* TASK DIRECTIONS: Go through each line of the entries below and tally those containing the string "agent"; give only the total.

** PROVIDED ENTRIES follows **

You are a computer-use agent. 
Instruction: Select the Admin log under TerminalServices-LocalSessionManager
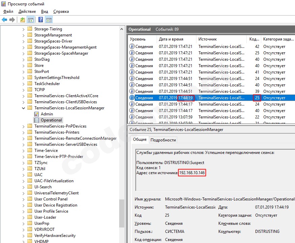point(47,114)
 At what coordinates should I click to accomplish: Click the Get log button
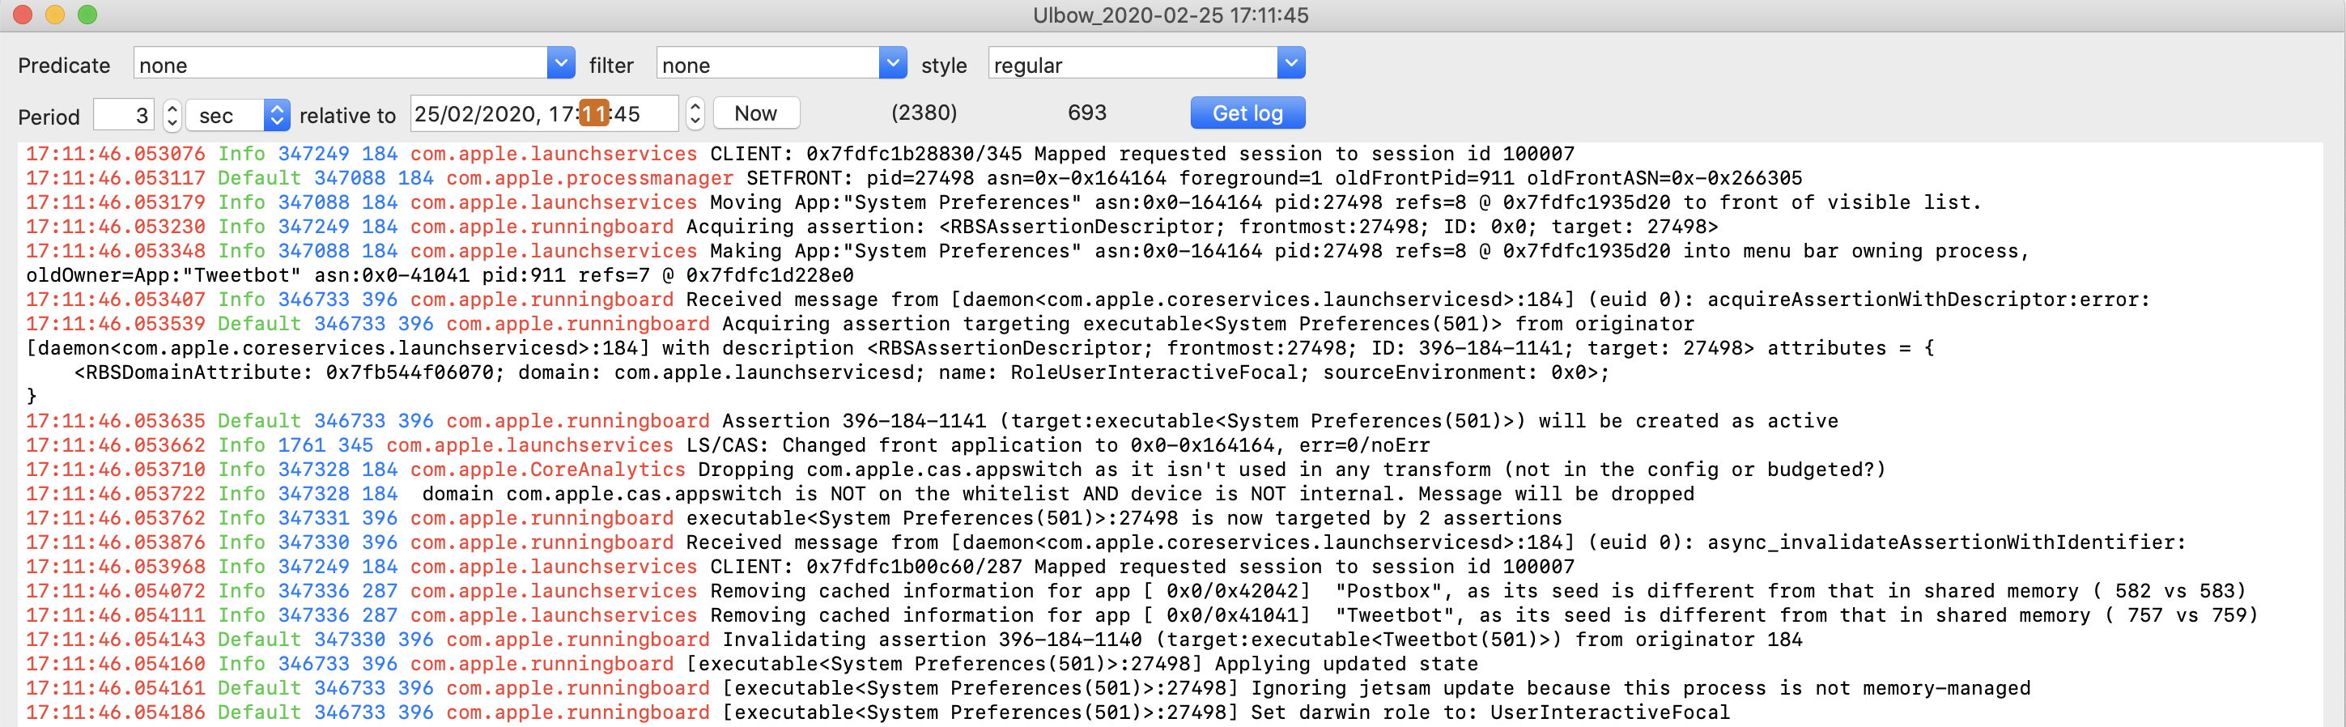point(1247,113)
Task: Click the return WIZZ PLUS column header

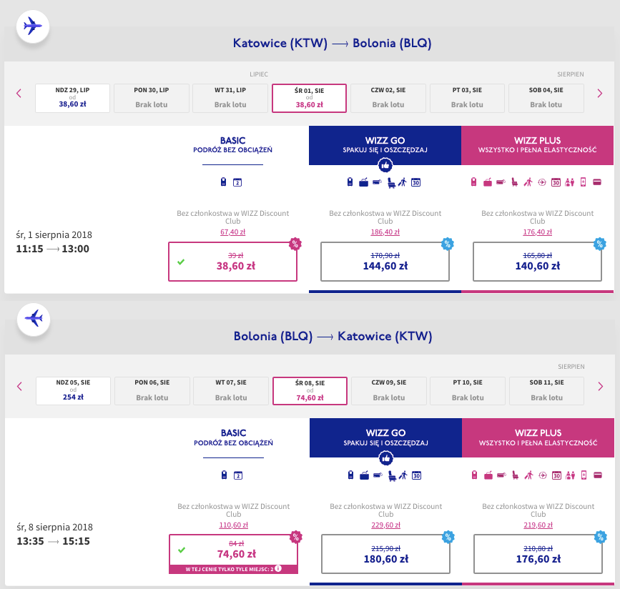Action: click(x=538, y=437)
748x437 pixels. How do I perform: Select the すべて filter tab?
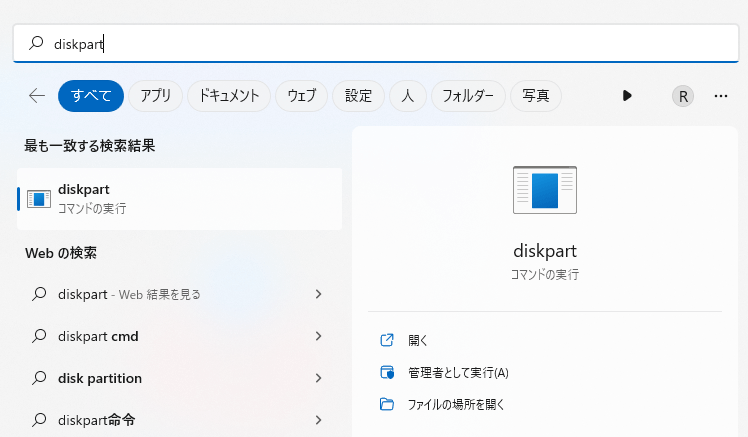91,96
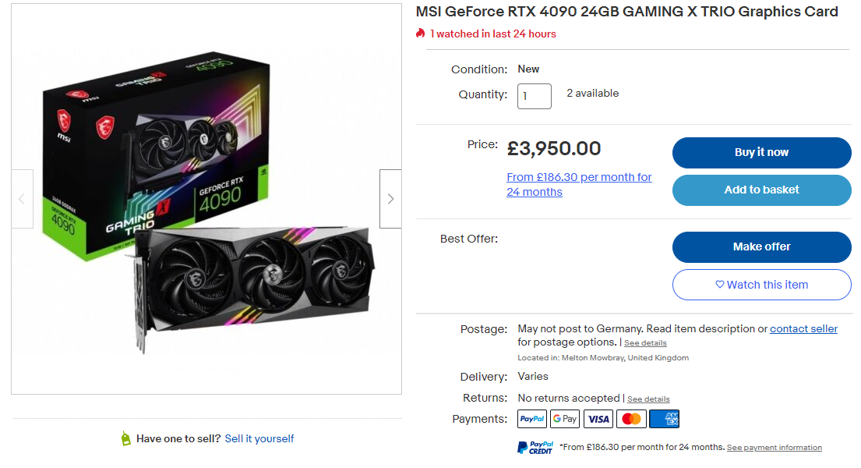This screenshot has height=468, width=861.
Task: Click the American Express icon
Action: click(x=664, y=419)
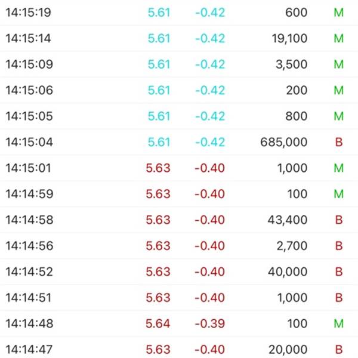
Task: Click the 20,000 volume entry
Action: (x=288, y=350)
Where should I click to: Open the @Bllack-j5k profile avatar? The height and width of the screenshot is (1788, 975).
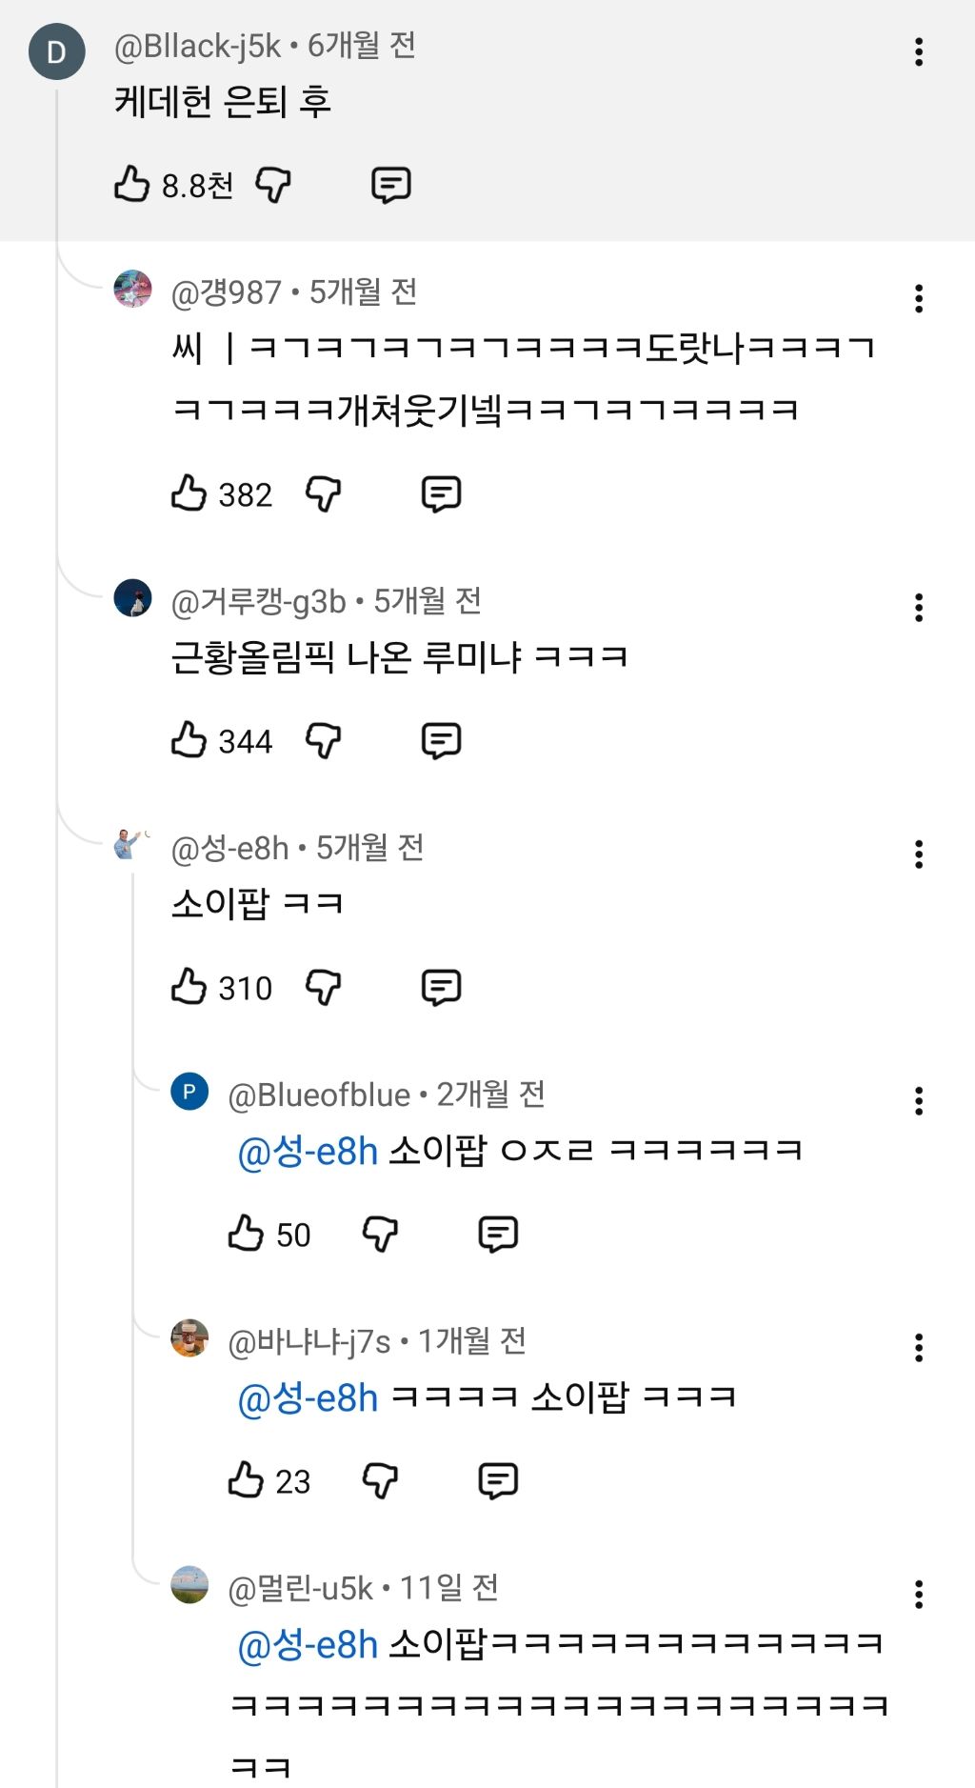click(x=56, y=51)
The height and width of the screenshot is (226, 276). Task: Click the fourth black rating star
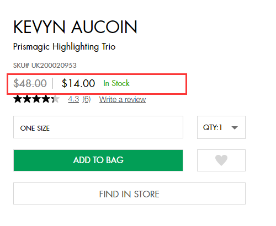[46, 99]
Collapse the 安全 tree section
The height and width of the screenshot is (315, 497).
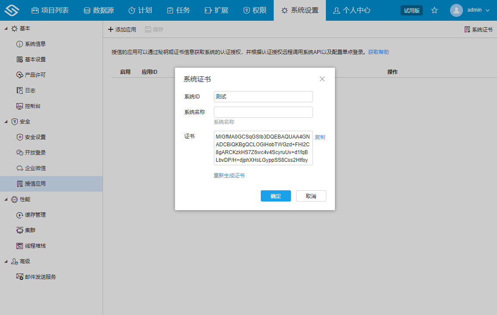[x=6, y=122]
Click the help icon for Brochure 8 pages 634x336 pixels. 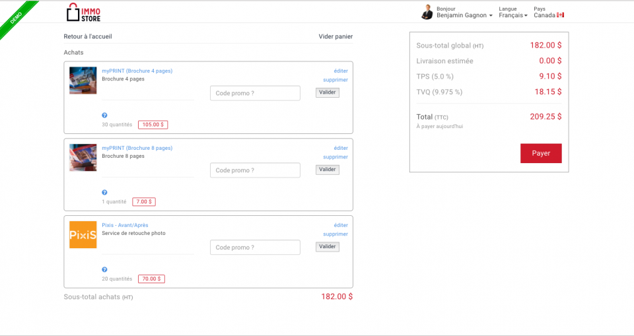point(104,193)
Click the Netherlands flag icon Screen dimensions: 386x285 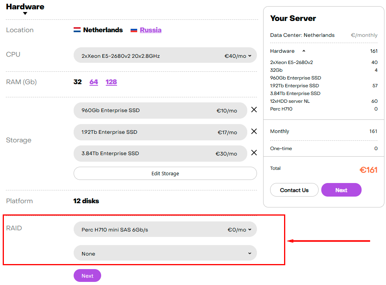77,30
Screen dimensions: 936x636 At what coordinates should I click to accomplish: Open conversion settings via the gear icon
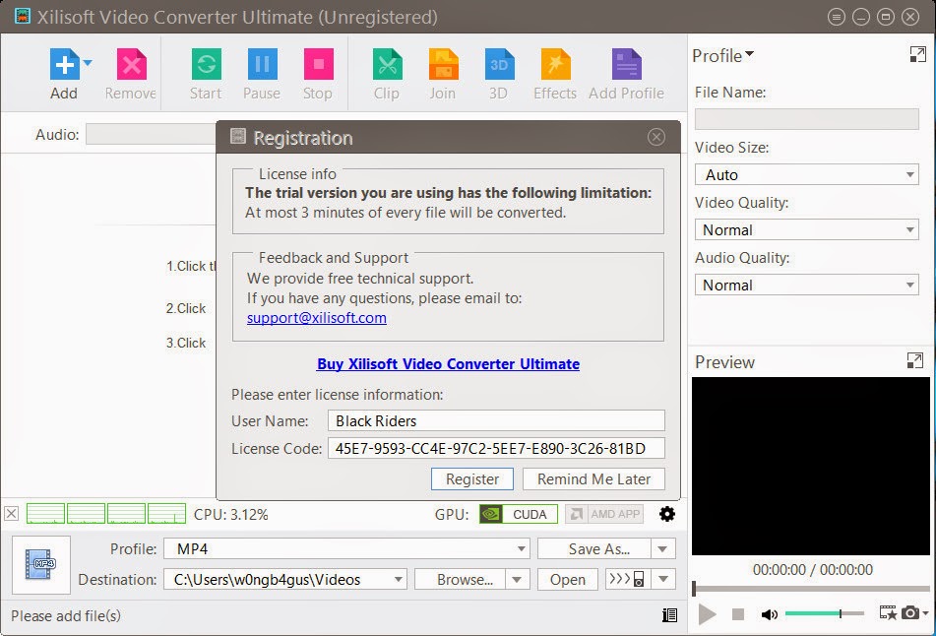[667, 513]
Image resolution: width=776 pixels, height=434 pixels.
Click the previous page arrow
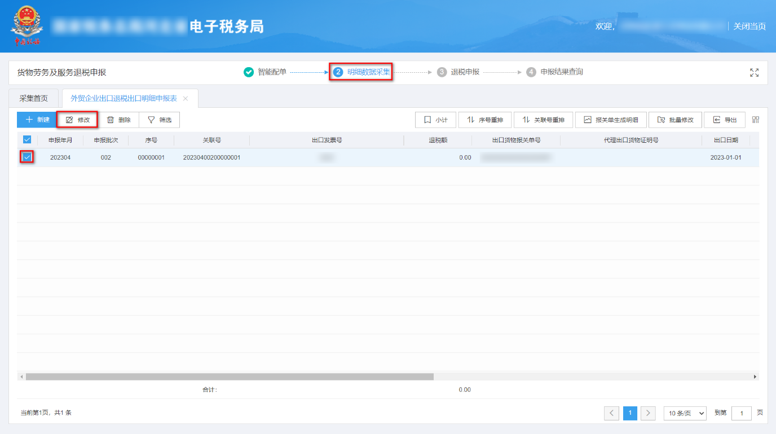[612, 413]
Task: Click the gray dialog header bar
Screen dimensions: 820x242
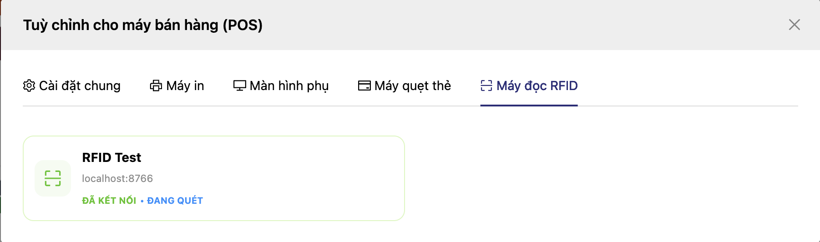Action: tap(501, 25)
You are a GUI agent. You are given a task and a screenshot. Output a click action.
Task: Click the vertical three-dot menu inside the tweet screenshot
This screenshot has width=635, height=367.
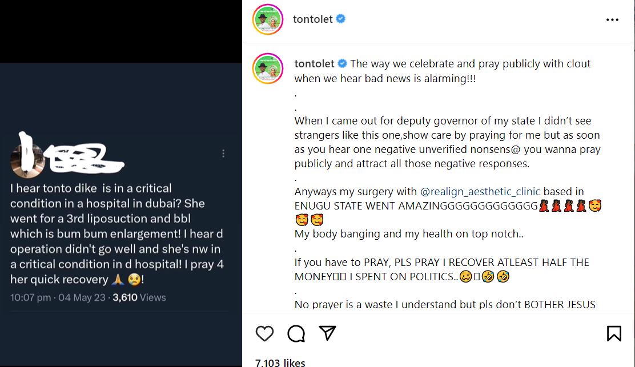(223, 154)

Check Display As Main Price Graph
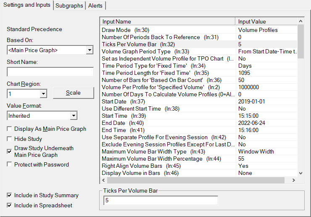[10, 129]
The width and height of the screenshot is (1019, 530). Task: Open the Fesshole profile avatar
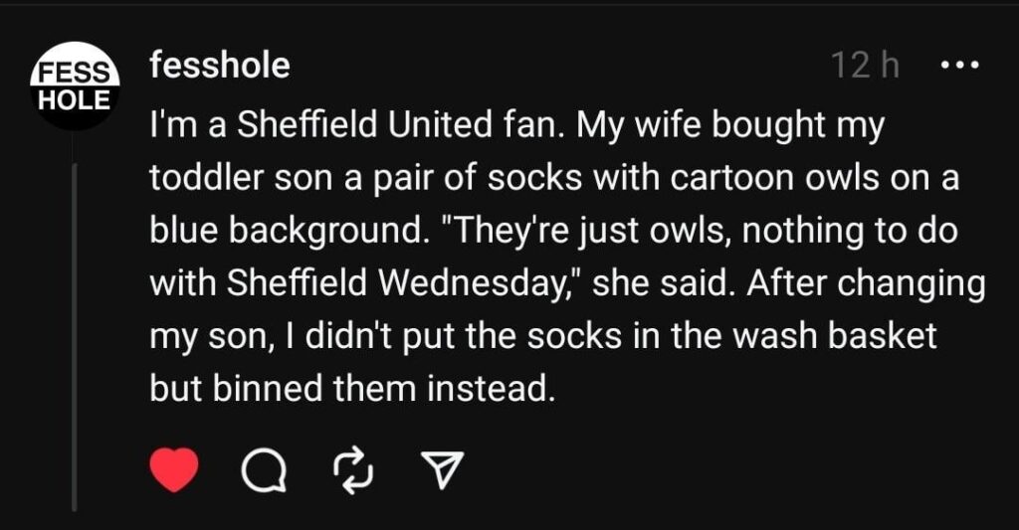click(x=75, y=87)
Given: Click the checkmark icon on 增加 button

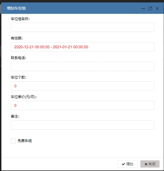Looking at the screenshot, I should click(123, 164).
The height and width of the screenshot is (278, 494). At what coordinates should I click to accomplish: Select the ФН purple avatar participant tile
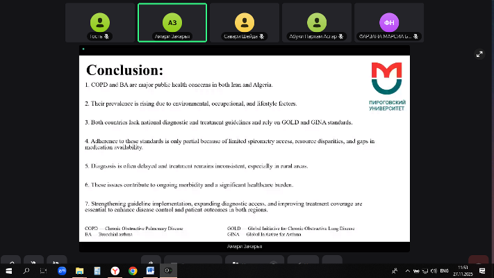tap(389, 23)
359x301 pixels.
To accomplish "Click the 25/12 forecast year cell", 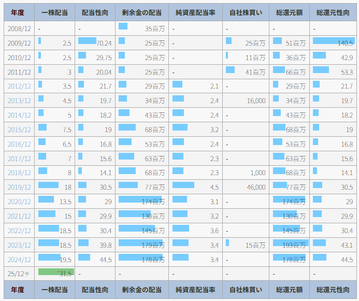I will (x=19, y=273).
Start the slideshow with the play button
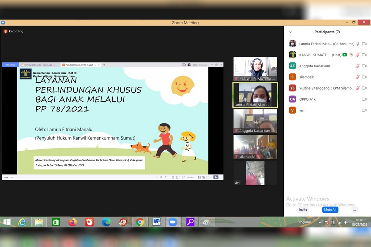The height and width of the screenshot is (247, 371). click(x=216, y=177)
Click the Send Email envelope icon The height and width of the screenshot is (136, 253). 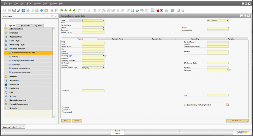pyautogui.click(x=14, y=10)
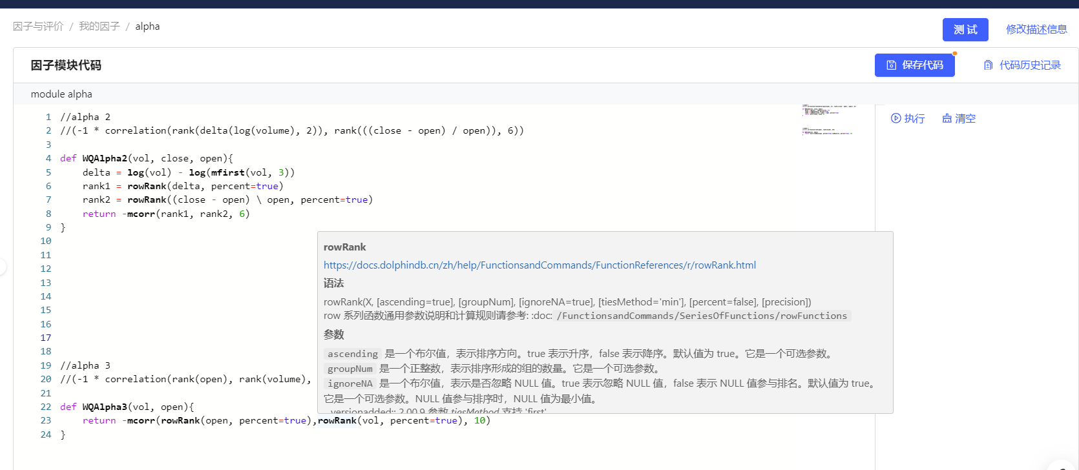The height and width of the screenshot is (470, 1079).
Task: Click the //alpha 3 comment on line 19
Action: [x=85, y=365]
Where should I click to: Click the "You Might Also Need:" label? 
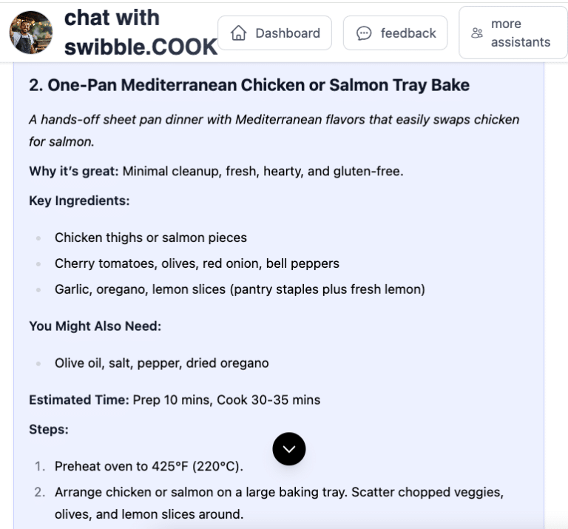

** End of PROVIDED ENTRIES **

* RESPONSE BOX: 2